Start of Given entries

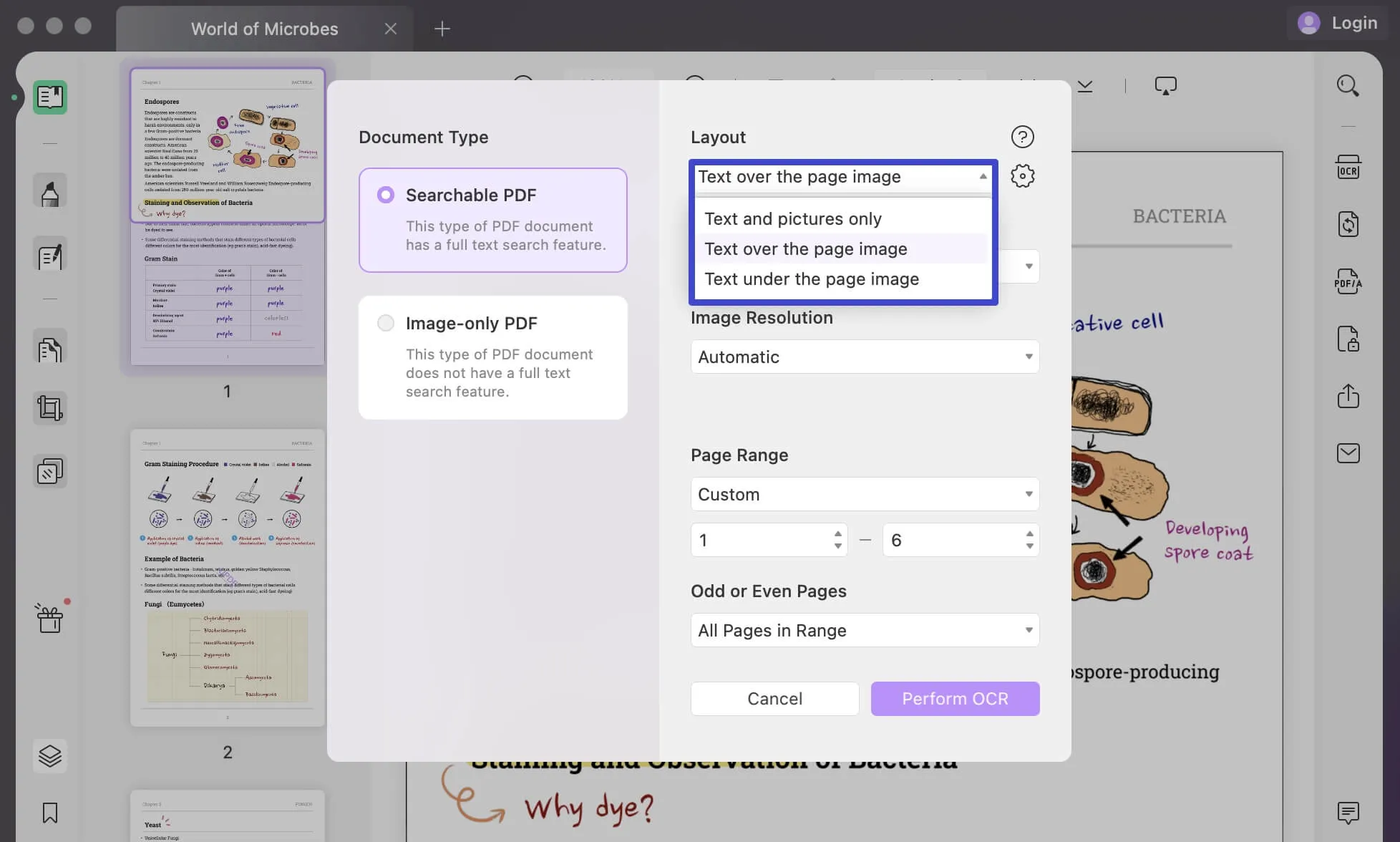Select Image-only PDF radio button
The width and height of the screenshot is (1400, 842).
386,322
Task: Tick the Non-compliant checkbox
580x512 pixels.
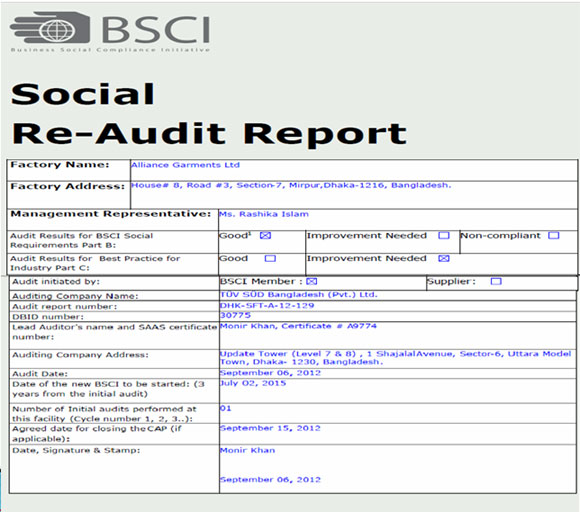Action: pos(553,236)
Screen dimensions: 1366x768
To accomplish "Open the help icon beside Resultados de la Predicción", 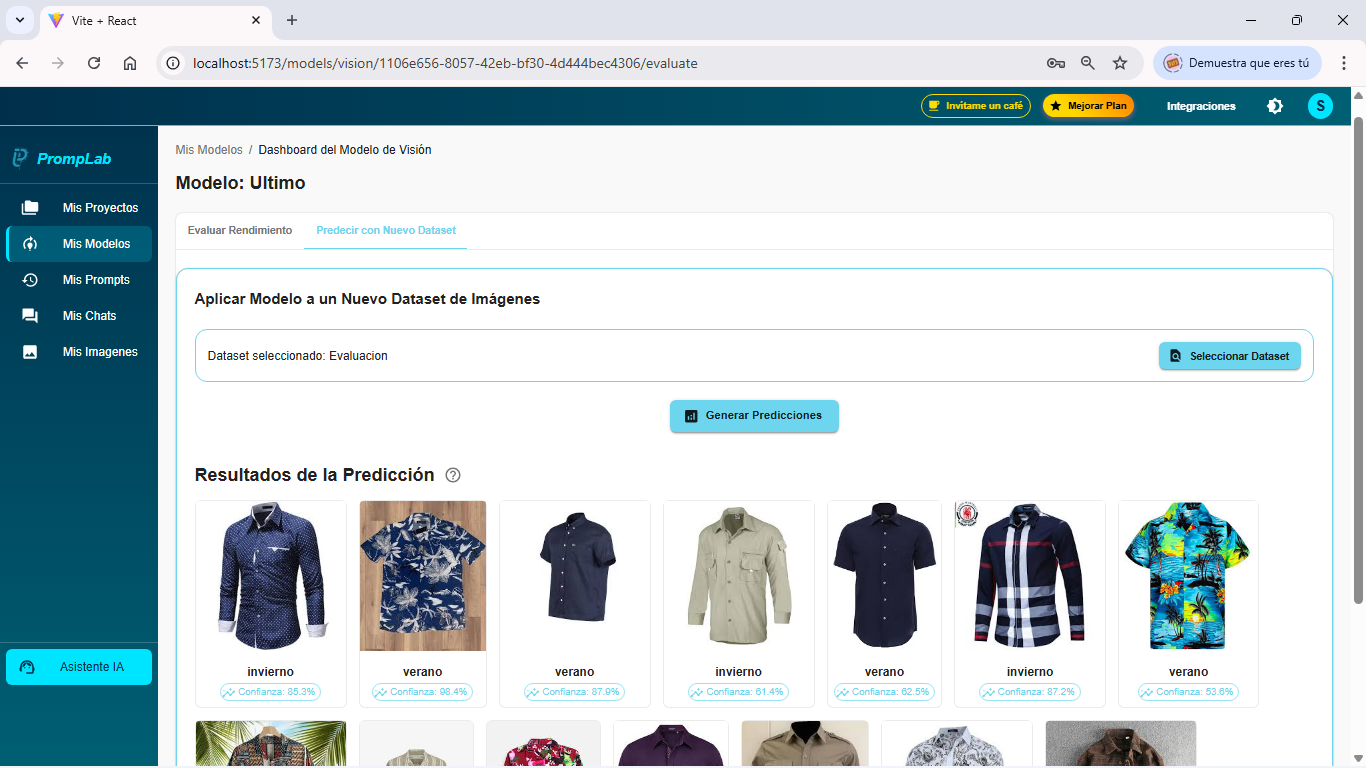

End of Given entries

Render the entries above as a JSON list of strings, with one string per line and blank lines omitted. Leave out the pictures.

[
  "Select Image-only PDF radio button",
  "The width and height of the screenshot is (1400, 842).",
  "386,322",
  "Task: Tick the Non-compliant checkbox",
  "580x512 pixels.",
  "Action: pos(553,236)",
  "Screen dimensions: 1366x768",
  "To accomplish \"Open the help icon beside Resultados de la Predicción\", "
]